Das macht die diesjährige Vergabe des Nobelpreises für Ökonomie zu einem Ereignis nicht nur für die wirtschaftspolitische Welt, sondern auch für die Sozialwissenschaften. Denn vor allem jener Sätze wegen macht die Volkswirtschaftslehre unter allen Disziplinen weltweit einen beispiellos homogenen Eindruck. Bei einem Fach, zu dessen verständigen Lehren es gehört, dass Wettbewerb Unterscheidungen befördert, mochte das immer schon erstaunen. Gewiss, es gibt eine hohe wirtschaftswissenschaftliche Binnendiversität. Und selbst wenn man den zuweilen skandalösen Umgang des Faches mit dem Erbe von John Maynard Keynes einmal abzieht, der oft nicht nur als toter, sondern auch blöder Hund behandelt wurde, bleibt noch eine Menge an Erkenntnisvielfalt in ihm übrig.

Doch das Außenbild der Ökonomik bestimmen bis zum heutigen Tag Mitteilungen wie die zitierten, die ihre Gegner dann auch ganz leicht als „neoliberal“ verbuchen konnten. In dem Maße, in dem das leicht fiel, konnte übrigens auch der Eindruck eines neoliberalen „Regimes“, einer neoliberalen Verschwörung gar entstehen. Dabei sagten doch fast alle nur darum dasselbe, weil sie es sich so leicht merken konnten, weil der Pfiff der Ökonomie so leicht erlernbar schien.

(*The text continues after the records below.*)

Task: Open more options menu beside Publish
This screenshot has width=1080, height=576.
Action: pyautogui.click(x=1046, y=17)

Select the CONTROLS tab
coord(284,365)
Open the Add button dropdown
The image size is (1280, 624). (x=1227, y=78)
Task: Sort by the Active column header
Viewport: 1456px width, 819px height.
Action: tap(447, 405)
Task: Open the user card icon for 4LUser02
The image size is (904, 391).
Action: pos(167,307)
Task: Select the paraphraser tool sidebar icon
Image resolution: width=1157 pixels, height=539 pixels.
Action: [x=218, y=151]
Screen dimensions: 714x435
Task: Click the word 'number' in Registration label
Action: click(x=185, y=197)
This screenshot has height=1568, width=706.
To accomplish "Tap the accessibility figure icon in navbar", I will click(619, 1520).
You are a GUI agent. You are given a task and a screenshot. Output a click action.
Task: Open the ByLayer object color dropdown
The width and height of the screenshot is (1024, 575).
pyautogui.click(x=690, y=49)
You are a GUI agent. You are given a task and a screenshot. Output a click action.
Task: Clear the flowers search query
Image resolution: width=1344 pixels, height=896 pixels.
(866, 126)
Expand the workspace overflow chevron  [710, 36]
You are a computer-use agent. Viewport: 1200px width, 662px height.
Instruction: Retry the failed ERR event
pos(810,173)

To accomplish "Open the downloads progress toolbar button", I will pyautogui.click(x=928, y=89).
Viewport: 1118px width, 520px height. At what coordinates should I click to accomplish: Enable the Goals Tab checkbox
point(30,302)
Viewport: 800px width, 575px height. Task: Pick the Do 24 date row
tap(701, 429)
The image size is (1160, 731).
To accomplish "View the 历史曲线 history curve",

Kein Antiliberaler, kein Sozialist

Paul Krugman ist, um Missverständnissen vorzubeugen, alles andere als ein Antiliberaler, alles andere als ein Sozialist. Er ist auch keiner jener Ökonomen, die wie in Deutschland Rudolf Hickel oder Heiner Flassbeck in Plaudersendungen zur Kundgabe von Minderheitsmeinungen eingeladen werden, von denen offen bleibt, auf welcher von Art von Forschung sie beruhen könnten. Krugman ist vielmehr ein Beispiel dafür, dass man als Wissenschaftler niemandem Unterscheidungen aufdrängen sollte, die nur eine Talkshowrunde lang funktionieren. Was ist beispielsweise nicht alles an die liebgewordene Unterscheidung von Staat und Markt geknüpft worden, aus der bis zum heutigen Tag die begriffliche Missgeburt der „Konkurrenz der Nationen“ sich herleitet. Und jetzt? Jetzt winden sich Politik und Bankenwelt, als habe es bis gerade eben noch und wenigstens in den Vereinigten Staaten eine Privatwirtschaft gegeben, die man nunmehr, wie sollen wir sagen, antasten müsse. Hat es nicht – und wir erleben seit Jahrzehnten Wirtschaftskrisen und Wirtschaftskriege und Wirtschaftspolitiken, die das belegen.

Seinen ersten Aufsatz schrieb Paul Krugman 1977, mit vierundzwanzig, über internationale Finanzkrisen. Sein bekanntester Aufsatz trägt den Titel „Ist der Freihandel passé?“, was nicht ganz dasselbe bedeutet wie: Der Freihandel ist passé. Als er vor acht Jahren in Berlin einen Ehrendoktor entgegennahm, lautete der Titel seines Vortrages „Was alles wissen wir über Globalisierung nicht?“ Es ist diese kurz gesagt: wissenschaftliche Art aufzutreten, die mit dem Preis auch geehrt wird. Und Krugman hat noch etwas demonstriert. Seine Kolumnen in der „New York Times“ gehören zu den meistgelesenen des Blattes. Der Nobelpreis geht insofern auch an den Nachweis, dass es keinen Zusammenhang von Popularität und Volksverdummung gibt.